Voltando para 1980, a URSS expulsou qualquer jornalista ocidental para fora do Afeganistão. Aqueles de nós que permaneceram reportando a invasão russa e suas brutais consequencias não puderam reentrar no país – exceto com as guerrilhas mujahedin. Eu recebi uma carta de Charles Douglas-Hume, que era editor do The Times – para quem então trabalhei – fazendo uma importante observação. "Agora que não temos cobertura regular do Afeganistão", ele notou em 26 de março daquele ano, "eu ficaria grato se você pudesse assegurar que não perdemos nenhuma oportunidade de reportar acontecimentos relevantes sobre o que ocorre naquele país. Não devemos deixar que os eventos no Afeganistão desapareçam do papel simplesmente porque não temos correspondentes lá".

Que os israelenses pudessem utilizar uma velha tática soviética para cegar a visão mundial da guerra pode não parecer impressionante. Mas o resultado é que as vozes palestinas – como opostas às dos repórteres ocidentais – estão agora dominando as ondas de ar. Os homens e mulheres que estão sobre artilharia e ataque aéreo pelos israelenses agora contam sua própria história na televisão, no rádio e nos jornais, como nunca puderam contar antes, sem o "equilíbrio" artificial abundante nas coberturas ao vivo do jornalismo de televisão.

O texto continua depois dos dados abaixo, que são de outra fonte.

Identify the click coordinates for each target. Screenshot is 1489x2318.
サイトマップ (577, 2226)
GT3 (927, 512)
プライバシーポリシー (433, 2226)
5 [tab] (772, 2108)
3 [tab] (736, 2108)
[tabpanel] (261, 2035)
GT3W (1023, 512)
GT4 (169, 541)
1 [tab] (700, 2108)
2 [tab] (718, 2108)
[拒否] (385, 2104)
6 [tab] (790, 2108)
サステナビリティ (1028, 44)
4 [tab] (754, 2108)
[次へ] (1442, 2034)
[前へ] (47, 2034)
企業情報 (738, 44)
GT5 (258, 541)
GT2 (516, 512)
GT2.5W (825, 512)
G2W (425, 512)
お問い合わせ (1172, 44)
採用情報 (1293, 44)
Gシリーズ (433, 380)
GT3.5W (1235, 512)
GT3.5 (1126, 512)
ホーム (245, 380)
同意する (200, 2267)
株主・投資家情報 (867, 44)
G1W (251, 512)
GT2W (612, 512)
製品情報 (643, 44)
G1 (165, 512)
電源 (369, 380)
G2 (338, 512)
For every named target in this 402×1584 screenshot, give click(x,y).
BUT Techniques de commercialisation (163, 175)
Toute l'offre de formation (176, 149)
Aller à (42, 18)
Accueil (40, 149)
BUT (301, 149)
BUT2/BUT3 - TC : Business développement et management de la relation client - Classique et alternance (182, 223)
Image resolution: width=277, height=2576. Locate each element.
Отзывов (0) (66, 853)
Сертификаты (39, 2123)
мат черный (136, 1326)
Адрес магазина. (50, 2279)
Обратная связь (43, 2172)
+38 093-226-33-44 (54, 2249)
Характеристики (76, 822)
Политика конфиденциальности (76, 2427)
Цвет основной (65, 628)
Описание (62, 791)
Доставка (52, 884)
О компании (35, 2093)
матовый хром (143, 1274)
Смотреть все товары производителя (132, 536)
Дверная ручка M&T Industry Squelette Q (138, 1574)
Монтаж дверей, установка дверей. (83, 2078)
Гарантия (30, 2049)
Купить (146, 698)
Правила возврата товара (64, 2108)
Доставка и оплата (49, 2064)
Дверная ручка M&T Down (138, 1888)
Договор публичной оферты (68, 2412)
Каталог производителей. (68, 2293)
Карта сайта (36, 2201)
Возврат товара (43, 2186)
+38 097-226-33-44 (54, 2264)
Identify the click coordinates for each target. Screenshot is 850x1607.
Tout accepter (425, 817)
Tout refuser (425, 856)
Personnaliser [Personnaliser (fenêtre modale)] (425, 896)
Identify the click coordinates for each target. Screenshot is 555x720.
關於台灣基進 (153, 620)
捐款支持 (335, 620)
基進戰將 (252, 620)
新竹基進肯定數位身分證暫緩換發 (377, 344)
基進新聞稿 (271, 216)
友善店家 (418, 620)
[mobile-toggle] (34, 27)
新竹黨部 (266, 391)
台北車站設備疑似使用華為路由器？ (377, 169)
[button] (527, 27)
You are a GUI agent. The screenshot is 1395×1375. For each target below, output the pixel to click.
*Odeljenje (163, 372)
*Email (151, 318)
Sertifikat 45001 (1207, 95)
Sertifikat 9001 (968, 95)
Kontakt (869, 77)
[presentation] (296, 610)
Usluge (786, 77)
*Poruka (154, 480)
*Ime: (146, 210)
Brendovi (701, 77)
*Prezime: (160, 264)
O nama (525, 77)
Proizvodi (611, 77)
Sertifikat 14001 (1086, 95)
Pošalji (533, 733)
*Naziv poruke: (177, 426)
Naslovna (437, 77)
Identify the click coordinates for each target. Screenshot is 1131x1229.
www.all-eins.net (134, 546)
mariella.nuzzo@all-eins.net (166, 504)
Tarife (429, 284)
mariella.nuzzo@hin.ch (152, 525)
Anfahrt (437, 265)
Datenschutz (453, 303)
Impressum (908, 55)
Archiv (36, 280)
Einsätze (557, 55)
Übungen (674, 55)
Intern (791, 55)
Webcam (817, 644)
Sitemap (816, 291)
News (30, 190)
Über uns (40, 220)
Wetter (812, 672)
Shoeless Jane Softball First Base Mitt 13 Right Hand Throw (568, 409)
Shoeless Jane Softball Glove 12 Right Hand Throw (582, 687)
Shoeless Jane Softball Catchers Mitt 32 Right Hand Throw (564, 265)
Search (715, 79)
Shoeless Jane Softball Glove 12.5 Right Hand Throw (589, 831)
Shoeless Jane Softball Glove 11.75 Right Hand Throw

Talvez isso se torne uma nova forma de cobertura – deixando os participantes contar suas próprias histórias. O outro lado, é claro, é que não há ocidental em Gaza para contrapor questões com os desvios do Hamás a respeito dos eventos: outra vitória para a milícia palestina, entregue a eles de lambuja, pelos israelenses.

Mas há também um lado mais sombrio. A versão de Israel dos acontecimentos tem oferecido tanto crédito para a condenada administração de Bush que o banimento dos jornalistas pode ser simplesmente de pequena importância para o exército israelense. Pelo tempo que investigamos, o que quer que eles tentem esconder será sobreposto por outra crise na qual poderão reivindicar estarem na "linha de frente" da "guerra contra o terror". [fonte, tradução]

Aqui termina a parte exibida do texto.